- Username
- Fancie
- Date posted
- 49w ago
Panic attack
Having a panic attack and can’t calm down. Please help.
Having a panic attack and can’t calm down. Please help.
Try the 54321 technique. Notice 5 things you see around you, 4 sounds, 3 things you touch, 2 things you smell and 1 thing you taste. It will pass. You are strong and it can’t kill you no matter what
Take big deep breaths. focus on each breath and how it feels in your nose, your belly. feel how it goes through your body and take each time to pay attention to the feelings your body has. play a game on your phone or begin to color while listening to meditations or even asmr. you are strong.
Sending so much love! Take deep breaths while holding on to something tight like arms of a chair, take off your shoes and socks and feel your feet on the floor. The sensation of breathing feeling your hands and your feet all together can bring you back to the present
I wish I was equipped to tell you the right things, but I’m in the same boat. This too shall pass. Be brave.

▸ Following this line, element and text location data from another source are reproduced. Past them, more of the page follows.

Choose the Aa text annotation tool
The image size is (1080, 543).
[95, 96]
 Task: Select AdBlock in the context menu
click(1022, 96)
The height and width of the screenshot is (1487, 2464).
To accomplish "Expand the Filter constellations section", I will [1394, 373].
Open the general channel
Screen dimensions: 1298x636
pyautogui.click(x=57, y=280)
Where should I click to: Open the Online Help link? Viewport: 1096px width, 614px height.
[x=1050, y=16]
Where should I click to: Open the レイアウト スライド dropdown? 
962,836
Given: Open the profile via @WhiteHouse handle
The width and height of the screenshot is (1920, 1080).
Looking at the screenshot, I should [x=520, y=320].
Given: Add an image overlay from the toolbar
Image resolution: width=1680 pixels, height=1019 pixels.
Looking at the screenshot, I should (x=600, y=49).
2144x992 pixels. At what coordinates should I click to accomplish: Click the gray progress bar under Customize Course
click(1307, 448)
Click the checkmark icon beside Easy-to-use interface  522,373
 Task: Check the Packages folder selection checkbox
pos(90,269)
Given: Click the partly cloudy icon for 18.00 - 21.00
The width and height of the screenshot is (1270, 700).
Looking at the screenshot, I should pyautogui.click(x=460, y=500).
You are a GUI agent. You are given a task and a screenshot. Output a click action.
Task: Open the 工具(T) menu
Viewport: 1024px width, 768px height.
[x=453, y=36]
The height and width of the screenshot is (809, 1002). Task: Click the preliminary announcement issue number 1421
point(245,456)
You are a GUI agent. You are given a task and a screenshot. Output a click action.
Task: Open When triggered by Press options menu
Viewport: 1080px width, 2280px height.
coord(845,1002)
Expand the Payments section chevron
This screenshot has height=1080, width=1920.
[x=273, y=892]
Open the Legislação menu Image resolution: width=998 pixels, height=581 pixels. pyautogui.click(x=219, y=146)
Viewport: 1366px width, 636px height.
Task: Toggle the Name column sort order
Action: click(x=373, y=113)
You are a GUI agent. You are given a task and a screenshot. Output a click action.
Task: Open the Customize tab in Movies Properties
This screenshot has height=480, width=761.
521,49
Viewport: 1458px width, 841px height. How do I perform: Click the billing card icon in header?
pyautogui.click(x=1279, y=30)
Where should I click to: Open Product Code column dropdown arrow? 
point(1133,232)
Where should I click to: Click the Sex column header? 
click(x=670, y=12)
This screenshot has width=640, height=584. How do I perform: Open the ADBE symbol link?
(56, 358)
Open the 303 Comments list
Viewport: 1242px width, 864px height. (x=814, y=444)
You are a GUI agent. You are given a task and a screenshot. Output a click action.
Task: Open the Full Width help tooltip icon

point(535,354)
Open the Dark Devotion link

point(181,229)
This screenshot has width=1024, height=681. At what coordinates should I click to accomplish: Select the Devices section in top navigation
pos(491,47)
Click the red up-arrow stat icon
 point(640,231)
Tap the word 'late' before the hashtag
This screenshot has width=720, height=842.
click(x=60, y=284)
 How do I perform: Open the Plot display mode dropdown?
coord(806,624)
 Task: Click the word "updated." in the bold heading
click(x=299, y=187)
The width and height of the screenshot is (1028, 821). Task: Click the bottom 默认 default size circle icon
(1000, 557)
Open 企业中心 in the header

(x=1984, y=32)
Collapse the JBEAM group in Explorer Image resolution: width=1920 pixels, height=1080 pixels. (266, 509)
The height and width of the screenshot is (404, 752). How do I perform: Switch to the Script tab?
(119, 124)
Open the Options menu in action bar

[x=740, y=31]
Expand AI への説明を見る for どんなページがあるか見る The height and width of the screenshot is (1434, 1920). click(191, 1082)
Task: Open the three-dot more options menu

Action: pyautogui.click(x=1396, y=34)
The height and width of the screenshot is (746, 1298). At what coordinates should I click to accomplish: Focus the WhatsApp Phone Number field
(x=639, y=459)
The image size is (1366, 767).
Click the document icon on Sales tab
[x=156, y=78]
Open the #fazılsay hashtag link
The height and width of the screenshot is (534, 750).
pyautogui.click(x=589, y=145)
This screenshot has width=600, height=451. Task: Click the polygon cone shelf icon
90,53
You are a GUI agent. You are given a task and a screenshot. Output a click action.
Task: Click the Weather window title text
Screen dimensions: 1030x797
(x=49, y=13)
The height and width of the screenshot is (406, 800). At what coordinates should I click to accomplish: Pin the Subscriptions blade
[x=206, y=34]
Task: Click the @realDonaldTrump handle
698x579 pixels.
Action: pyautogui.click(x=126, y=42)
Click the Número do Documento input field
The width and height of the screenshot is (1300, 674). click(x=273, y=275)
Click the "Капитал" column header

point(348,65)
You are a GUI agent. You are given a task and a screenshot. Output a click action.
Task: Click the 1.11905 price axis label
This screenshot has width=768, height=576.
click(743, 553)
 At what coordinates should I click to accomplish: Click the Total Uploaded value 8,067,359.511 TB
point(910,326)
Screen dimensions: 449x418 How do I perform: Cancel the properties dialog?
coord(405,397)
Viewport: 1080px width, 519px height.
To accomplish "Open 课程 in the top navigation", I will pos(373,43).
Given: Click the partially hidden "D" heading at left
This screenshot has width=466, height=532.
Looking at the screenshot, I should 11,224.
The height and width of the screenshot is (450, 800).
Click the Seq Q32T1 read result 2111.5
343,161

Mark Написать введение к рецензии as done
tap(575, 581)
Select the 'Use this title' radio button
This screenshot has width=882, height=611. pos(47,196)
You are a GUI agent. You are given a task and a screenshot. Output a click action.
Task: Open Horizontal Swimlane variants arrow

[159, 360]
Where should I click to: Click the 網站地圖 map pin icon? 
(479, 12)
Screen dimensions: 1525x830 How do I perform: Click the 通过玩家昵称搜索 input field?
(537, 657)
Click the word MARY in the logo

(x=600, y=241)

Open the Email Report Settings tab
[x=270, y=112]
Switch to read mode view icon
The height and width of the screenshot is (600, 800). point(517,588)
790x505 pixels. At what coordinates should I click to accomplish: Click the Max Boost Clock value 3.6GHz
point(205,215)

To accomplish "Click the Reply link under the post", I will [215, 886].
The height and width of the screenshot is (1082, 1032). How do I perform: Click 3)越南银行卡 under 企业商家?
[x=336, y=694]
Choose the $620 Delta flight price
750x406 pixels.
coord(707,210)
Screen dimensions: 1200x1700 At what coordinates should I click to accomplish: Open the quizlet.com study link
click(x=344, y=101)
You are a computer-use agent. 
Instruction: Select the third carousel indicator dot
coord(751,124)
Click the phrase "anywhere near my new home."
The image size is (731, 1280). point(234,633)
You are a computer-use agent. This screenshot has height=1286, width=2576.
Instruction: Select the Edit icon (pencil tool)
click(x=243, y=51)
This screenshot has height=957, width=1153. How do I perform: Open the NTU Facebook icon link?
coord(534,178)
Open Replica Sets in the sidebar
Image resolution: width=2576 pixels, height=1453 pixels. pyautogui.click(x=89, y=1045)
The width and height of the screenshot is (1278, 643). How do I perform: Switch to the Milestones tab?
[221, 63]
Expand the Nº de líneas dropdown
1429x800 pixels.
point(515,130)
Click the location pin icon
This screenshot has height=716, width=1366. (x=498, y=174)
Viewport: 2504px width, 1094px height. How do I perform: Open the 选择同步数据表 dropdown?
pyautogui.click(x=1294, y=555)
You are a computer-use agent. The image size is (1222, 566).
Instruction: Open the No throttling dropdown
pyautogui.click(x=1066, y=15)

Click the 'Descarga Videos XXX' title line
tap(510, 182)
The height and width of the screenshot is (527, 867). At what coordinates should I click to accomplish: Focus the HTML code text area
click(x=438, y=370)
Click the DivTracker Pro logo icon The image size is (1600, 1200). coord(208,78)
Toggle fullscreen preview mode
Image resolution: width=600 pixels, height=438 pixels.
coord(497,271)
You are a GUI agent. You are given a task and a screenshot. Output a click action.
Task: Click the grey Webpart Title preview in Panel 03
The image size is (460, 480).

Be careful with normal CBT breathing like this though because it can turn into compulsion if you have OCD. All good suggestions otherwise.
im having a big big panic attack right now and i cant even calm down. i get extreme anxiety when i know that someone is irritated at me . my ocd thoughts are going crazy. im not peaceful to be around . all i cause is irritation. please someone help . i cant stop crying
Can anyone please confort me? I'm having a really bad panic attack, I can't stop crying and I feel like im losing my mind from the fear. I feel like maybe I should just go to the hospital because it feels so real
I am freaking out with panic. It feels like I want to or have to hurt my boyfriend and it’s causing me to have the worst panic attack I’ve had in a while. It feels like I should be in a mental institution and all I want to do is cry. I know at a time like this I need to lean into the anxiety but I’m absolutely terrified. Please. Anyone. Words of wisdom or encouragement. It feels so different than normal and of course I’m so worried this is not OCD. how could it be? It’s so convincing and scary.